• _Extracted records_

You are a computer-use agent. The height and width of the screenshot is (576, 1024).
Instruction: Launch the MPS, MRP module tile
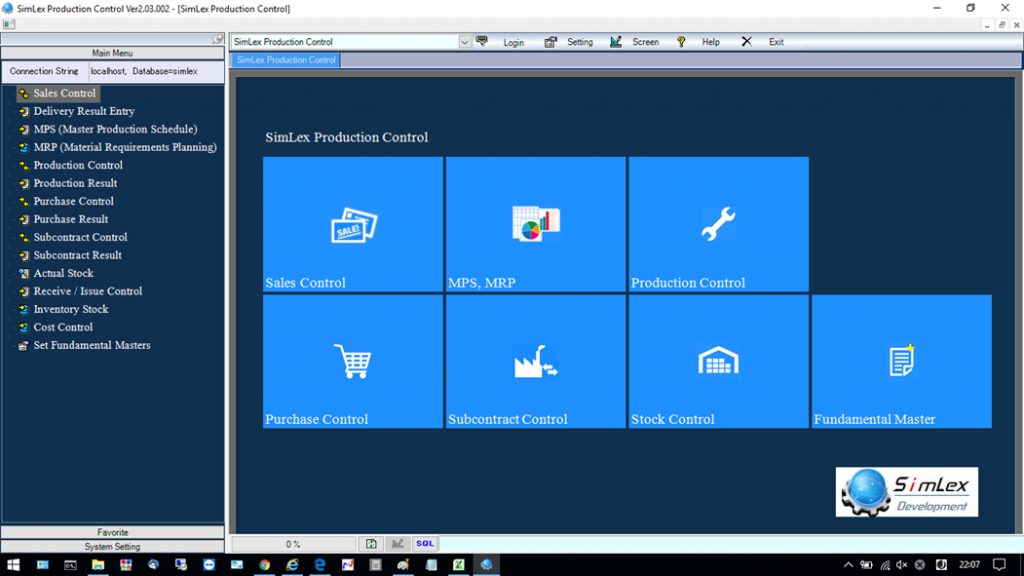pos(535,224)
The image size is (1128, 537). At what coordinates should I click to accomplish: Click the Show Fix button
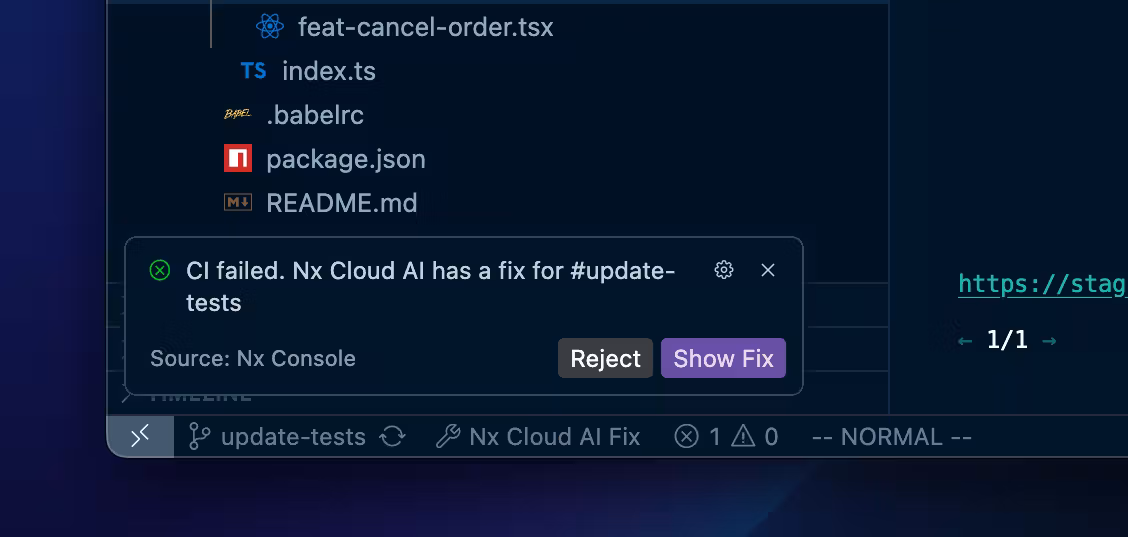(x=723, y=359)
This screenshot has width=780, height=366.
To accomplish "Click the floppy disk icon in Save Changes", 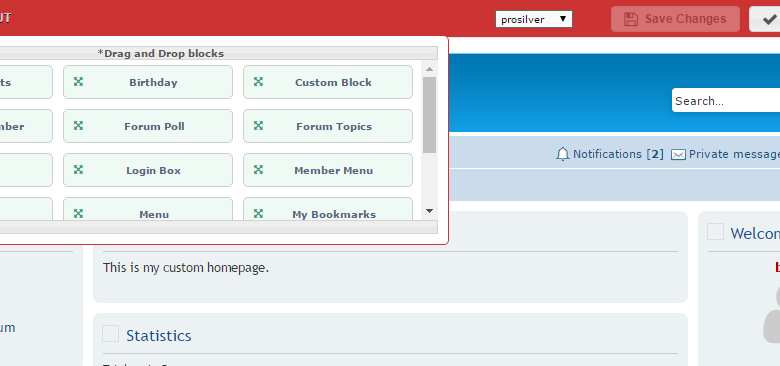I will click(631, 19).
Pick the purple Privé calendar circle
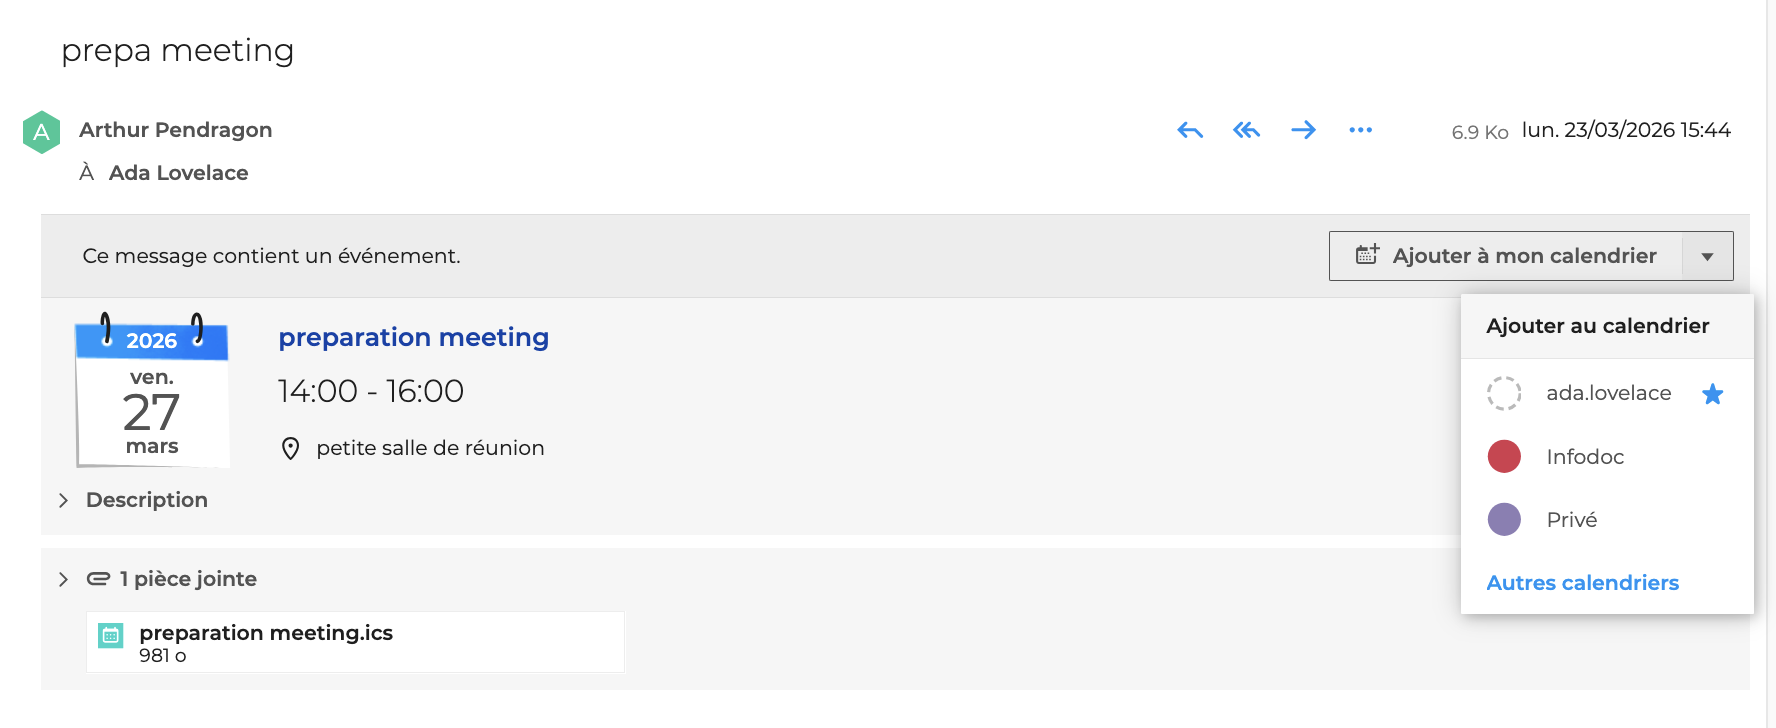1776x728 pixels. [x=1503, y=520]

• _Exercise description_
Please extract exactly the lines of the data, from the first through the line containing "This screenshot has width=780, height=366.", and add no pictures to the copy.

• _Completed exercise_
You are a computer-use agent. The height and width of the screenshot is (576, 1024).
Instruction: Launch the MPS, MRP module tile
pos(535,224)
The image size is (1128, 537). At what coordinates should I click to accomplish: Click the Show Fix button
(x=723, y=359)
This screenshot has width=780, height=366.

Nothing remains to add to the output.